### [Acción requerida]
¿Puedes copiar sin cambios las líneas de los registros de abajo que van desde la que contiene "Image resolution: width=750 pixels, height=571" hasta la que contiene "add-note-type-menu: Note ⌘N", ambas incluidas?

### [Datos de la tarea]
┄┄┄┄┄┄

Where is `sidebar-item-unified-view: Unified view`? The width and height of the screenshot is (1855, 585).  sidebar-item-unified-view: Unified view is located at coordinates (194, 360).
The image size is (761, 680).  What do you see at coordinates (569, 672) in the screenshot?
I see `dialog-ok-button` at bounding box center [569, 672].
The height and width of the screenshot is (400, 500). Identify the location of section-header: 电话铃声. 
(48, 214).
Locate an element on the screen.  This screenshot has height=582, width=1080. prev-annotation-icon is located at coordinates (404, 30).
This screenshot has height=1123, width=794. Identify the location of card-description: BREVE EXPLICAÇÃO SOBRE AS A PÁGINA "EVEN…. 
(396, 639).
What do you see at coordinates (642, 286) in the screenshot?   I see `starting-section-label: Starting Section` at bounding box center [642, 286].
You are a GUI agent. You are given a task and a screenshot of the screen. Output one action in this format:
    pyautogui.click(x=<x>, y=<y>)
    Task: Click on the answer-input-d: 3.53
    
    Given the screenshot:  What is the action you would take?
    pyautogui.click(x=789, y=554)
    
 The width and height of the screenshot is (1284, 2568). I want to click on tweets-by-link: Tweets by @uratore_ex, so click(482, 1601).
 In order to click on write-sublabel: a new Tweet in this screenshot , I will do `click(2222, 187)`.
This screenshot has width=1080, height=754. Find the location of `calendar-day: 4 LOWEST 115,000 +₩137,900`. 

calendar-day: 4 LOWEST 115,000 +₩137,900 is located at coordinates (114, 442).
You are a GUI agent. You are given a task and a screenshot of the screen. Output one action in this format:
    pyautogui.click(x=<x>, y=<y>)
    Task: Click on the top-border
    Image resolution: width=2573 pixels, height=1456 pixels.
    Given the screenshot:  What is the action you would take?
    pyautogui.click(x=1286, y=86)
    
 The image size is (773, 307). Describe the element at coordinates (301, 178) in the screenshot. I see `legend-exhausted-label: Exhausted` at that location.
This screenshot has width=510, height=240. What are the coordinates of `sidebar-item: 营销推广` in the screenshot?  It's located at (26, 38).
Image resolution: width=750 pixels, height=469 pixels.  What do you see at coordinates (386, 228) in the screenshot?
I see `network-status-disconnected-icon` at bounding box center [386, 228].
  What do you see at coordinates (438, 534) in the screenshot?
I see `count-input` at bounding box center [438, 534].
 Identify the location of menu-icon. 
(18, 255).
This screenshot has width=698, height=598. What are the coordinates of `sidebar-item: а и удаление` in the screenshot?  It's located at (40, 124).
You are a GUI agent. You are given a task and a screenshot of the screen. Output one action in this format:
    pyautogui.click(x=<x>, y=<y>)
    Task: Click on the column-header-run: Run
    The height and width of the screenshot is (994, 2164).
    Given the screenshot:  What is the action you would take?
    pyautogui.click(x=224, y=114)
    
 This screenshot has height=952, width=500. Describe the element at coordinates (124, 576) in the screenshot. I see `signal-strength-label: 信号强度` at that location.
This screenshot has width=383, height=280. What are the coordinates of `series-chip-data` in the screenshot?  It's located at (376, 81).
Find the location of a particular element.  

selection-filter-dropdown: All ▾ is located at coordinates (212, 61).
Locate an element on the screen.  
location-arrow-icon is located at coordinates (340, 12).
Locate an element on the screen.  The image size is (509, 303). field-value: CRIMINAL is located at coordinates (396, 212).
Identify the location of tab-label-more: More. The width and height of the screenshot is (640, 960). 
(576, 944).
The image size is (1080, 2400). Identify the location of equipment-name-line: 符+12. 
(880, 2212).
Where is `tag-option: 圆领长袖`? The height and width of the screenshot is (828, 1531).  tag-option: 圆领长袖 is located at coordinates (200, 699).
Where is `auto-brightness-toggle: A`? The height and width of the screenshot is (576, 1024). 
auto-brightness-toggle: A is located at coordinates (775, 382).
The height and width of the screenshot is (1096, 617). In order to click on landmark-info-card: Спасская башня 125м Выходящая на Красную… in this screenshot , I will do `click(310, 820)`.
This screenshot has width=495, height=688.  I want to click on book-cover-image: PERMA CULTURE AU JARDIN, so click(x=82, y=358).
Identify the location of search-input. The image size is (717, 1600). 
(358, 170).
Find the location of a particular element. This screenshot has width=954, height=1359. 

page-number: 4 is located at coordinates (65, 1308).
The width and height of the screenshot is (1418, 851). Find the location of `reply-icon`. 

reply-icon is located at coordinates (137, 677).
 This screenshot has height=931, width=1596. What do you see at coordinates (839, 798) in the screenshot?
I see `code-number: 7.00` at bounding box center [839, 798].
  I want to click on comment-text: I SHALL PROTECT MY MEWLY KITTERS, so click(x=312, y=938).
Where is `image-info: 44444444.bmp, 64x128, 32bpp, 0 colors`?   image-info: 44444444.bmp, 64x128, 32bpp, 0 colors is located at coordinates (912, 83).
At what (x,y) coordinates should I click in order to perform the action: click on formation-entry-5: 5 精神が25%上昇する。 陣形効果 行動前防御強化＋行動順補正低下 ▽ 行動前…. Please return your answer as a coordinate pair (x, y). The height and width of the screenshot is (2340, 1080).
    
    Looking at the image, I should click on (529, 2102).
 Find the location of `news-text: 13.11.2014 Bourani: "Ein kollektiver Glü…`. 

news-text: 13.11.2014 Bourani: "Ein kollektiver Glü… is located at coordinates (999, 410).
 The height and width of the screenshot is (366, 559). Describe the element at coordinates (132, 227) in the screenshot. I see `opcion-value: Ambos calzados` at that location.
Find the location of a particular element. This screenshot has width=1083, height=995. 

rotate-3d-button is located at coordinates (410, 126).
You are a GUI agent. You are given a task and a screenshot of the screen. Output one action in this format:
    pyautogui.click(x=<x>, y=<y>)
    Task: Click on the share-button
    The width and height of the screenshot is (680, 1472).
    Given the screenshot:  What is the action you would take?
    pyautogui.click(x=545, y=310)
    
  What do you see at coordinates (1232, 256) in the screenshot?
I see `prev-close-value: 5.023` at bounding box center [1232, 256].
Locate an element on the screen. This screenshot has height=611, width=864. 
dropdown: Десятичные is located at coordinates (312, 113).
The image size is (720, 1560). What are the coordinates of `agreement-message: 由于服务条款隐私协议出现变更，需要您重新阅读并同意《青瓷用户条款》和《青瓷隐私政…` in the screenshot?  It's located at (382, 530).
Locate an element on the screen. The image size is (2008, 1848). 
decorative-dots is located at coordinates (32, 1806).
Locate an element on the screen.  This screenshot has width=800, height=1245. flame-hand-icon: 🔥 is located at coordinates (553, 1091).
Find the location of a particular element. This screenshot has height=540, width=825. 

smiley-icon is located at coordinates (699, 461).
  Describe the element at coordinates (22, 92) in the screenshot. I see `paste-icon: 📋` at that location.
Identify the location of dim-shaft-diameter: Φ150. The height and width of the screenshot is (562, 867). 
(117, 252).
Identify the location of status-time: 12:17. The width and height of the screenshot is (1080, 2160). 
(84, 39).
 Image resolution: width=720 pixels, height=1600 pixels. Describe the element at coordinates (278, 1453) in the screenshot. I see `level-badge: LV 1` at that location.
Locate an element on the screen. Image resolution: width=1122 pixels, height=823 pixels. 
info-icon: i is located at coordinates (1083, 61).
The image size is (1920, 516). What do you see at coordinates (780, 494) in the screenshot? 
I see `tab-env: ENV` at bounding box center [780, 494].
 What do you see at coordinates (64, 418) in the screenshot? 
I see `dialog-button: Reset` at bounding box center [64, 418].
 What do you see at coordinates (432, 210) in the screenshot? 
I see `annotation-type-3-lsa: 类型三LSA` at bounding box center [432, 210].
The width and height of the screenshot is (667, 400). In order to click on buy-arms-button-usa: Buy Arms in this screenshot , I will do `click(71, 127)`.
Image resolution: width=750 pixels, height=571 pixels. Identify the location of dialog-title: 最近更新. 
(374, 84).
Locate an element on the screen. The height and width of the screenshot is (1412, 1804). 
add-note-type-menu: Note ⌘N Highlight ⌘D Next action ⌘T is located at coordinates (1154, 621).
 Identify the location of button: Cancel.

┄┄┄┄┄┄

### [Solución del problema]
Image resolution: width=750 pixels, height=571 pixels. Identify the location of dialog-title: 最近更新. 
(374, 84).
Locate an element on the screen. The height and width of the screenshot is (1412, 1804). 
add-note-type-menu: Note ⌘N Highlight ⌘D Next action ⌘T is located at coordinates (1154, 621).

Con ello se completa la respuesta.